Родителей я вспоминаю редко. Иногда вижу отца во сне. Он всегда смотрит на меня так презрительно, говорит разные неприятные вещи, и хотя чаще всего я помню, что он давно умер, все равно настроение портится чуть не на целый день. В последние годы все это как-то отодвинулось, но лет десять назад, даже проснувшись рядом с Жан-Полем, я продолжала чувствовать этот презрительный отцовский взгляд. И мне становилось холодно. Дайте-ка я подолью нам еще.
Жан-Поль? Как? Разве я не рассказывала? Мы познакомились на симпозиуме. Тогда они еще не казались такими нудными, да и с полит — корректностью было попроще. Я сделала доклад. Он подошел, представился, предложил вместе поужинать. Я ответила: «С удовольствием, мне очень нравятся ваши книги, в особенности последняя монография о конвергенции европейских культур».
Жан-Поль был родом из Перпиньяна (это у самой границы с Испанией). На обложках и телеэкране выглядит этаким замкнутым холеным европейцем, но при знакомстве напомнил мне Мануэля — его живость манер и жизнерадостность. Потом ощущение сходства стерлось, но тогда, в первый день, мне было и смешно и радостно, казалось, кто-то ударил в литавры и выкрикнул «он вернулся!»… Прошло месяца два, мы с Жан-Полем поехали отдыхать в Арденны, и оттуда я неожиданно для себя написала вдруг Мануэлю. Спрашивала, как он живет, говорила, с какой благодарностью вспоминаю берлинские годы, просила откликнуться — на адрес Центра. Ответ пришел через два месяца. Гуго Штольц, тоже скрипач, сообщил мне, что Мануэля давным-давно нет в Германии; какое-то время он жил в Аргентине и (по неточным данным) там и умер. До сих пор я не знаю, так это или нет, и мне это совершенно не интересно.

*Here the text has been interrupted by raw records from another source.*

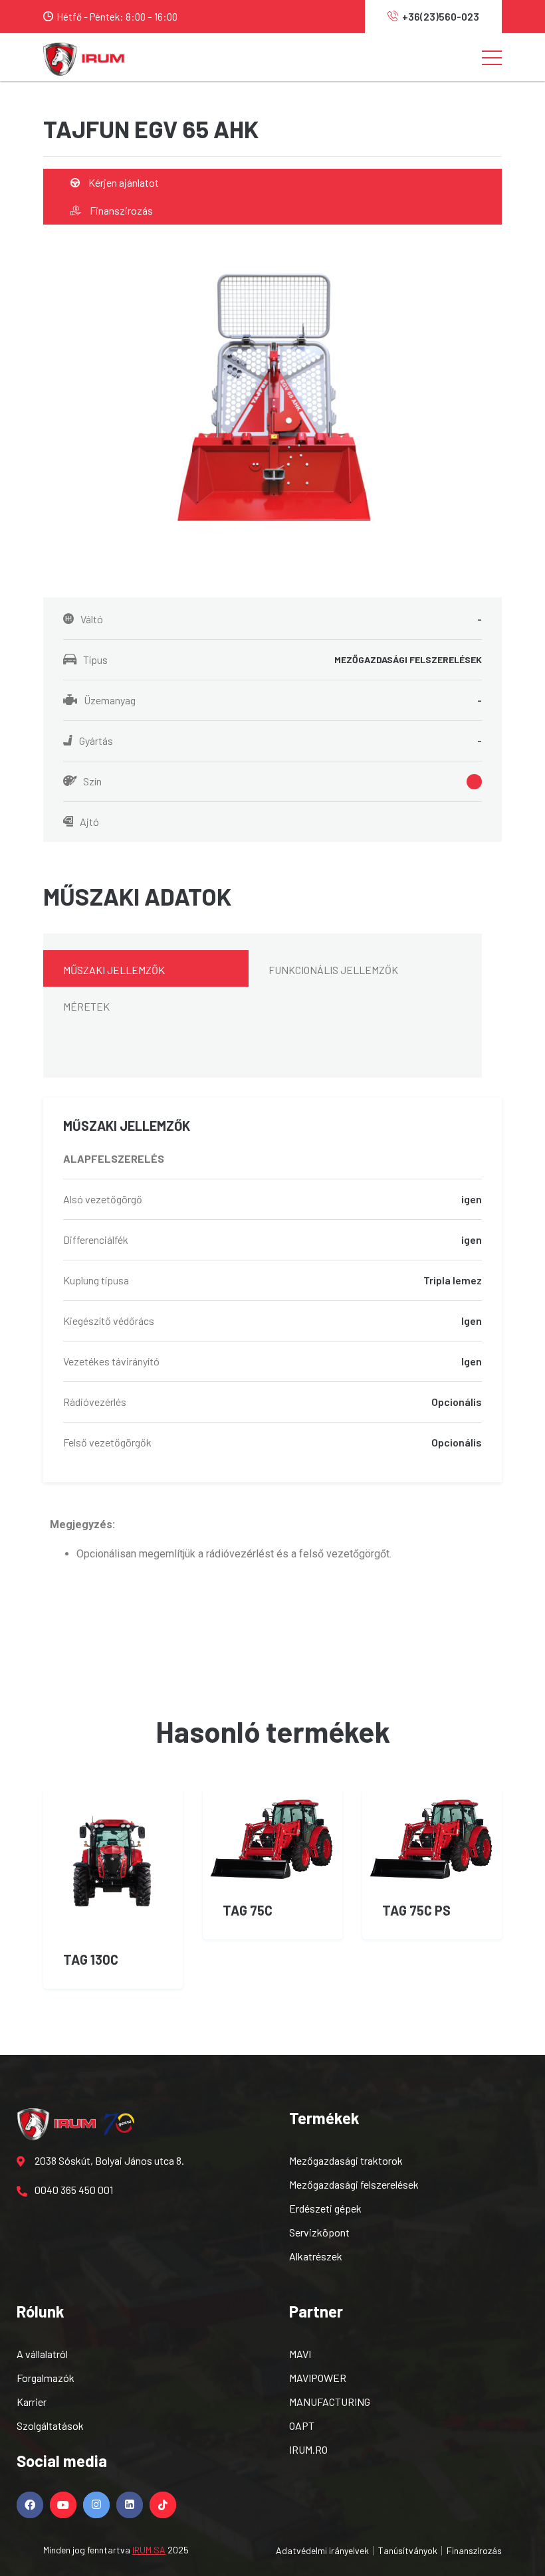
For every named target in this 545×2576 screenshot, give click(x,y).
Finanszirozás (120, 210)
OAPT (301, 2425)
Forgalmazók (45, 2377)
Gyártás (280, 740)
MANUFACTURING (329, 2401)
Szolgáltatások (50, 2425)
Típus (282, 659)
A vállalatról (42, 2353)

Думаю, вас удивляет такое мое равнодушие. Подождите, я сейчас принесу еще бутылку — и все вам объясню. Смешно, но я очень разволновалась. Как жаль, что вы не знаете немецкого. Иногда даже легче разговаривать на чужом языке (с Жан-Полем, например, я всегда говорила по-французски), а иногда так тянет на родной… Но ничего не поделаешь. Так вот. После известия о смерти Мануэля — далеко, на другом конце света — я вдруг опять почувствовала его близость. Заново вспомнилось все хорошее. И веселые вечера в кафе, и тихие вечера у него в Шарлоттенбурге. У Мануэля была замечательная квартира — всегда идеальный порядок, нигде ни пылинки. А в моей комнате — я жила возле университета — наоборот, всегда был бардак (да-да, вы не первая отмечаете, что я мастер по разговорному языку, и когда меня спрашивают, у кого я ему научилась, я всегда отвечаю: у жизни). Жизнь учит, но мы-то не всегда учимся. Мануэль часто говорил, что просто не понимает, как я могу находиться в такой обстановке. А я смеялась и отвечала: не всем же быть такими образцовыми хозяйками, как ты. Случались моменты, когда мне ужасно хотелось, чтобы мы поселились вместе, но потом я вдруг представляла себе, как он ходит и собирает мои разбросанные тетрадки, завинчивает тюбики с кремом, аккуратно стирает пыль, и понимала: нет, лучше не надо. Но теперь, после известия о его смерти (я почему-то не сомневалась, что он действительно умер, хоть Гуго Штольц и написал «по неточным данным») меня вдруг замучили угрызения совести. Я всегда думала о себе. А чего хотел он? Называл меня почему-то «моя малышка». А я высокая, на каблуках почти что его роста. Может, ему хотелось семьи, детей? Мы никогда об этом не разговаривали. Друзья, кино, книги, политика. Конечно, я была совсем зеленой, но он был старше и давно не студент, музыкант в знаменитом оркестре. Почему все это пришло в голову с таким опозданием? Почему я так глупо смеялась, глядя, как он драит свои кастрюльки или ползает по ковру и чистит его «новейшим безотказным пятновыводителем»? Ведь многое мне и тогда нравилось. Скажем, его любовь к цветам, умение составлять букеты. Каждому он давал какое-нибудь название, например «мавританский», или «готический», или «моя длинноногая Ги».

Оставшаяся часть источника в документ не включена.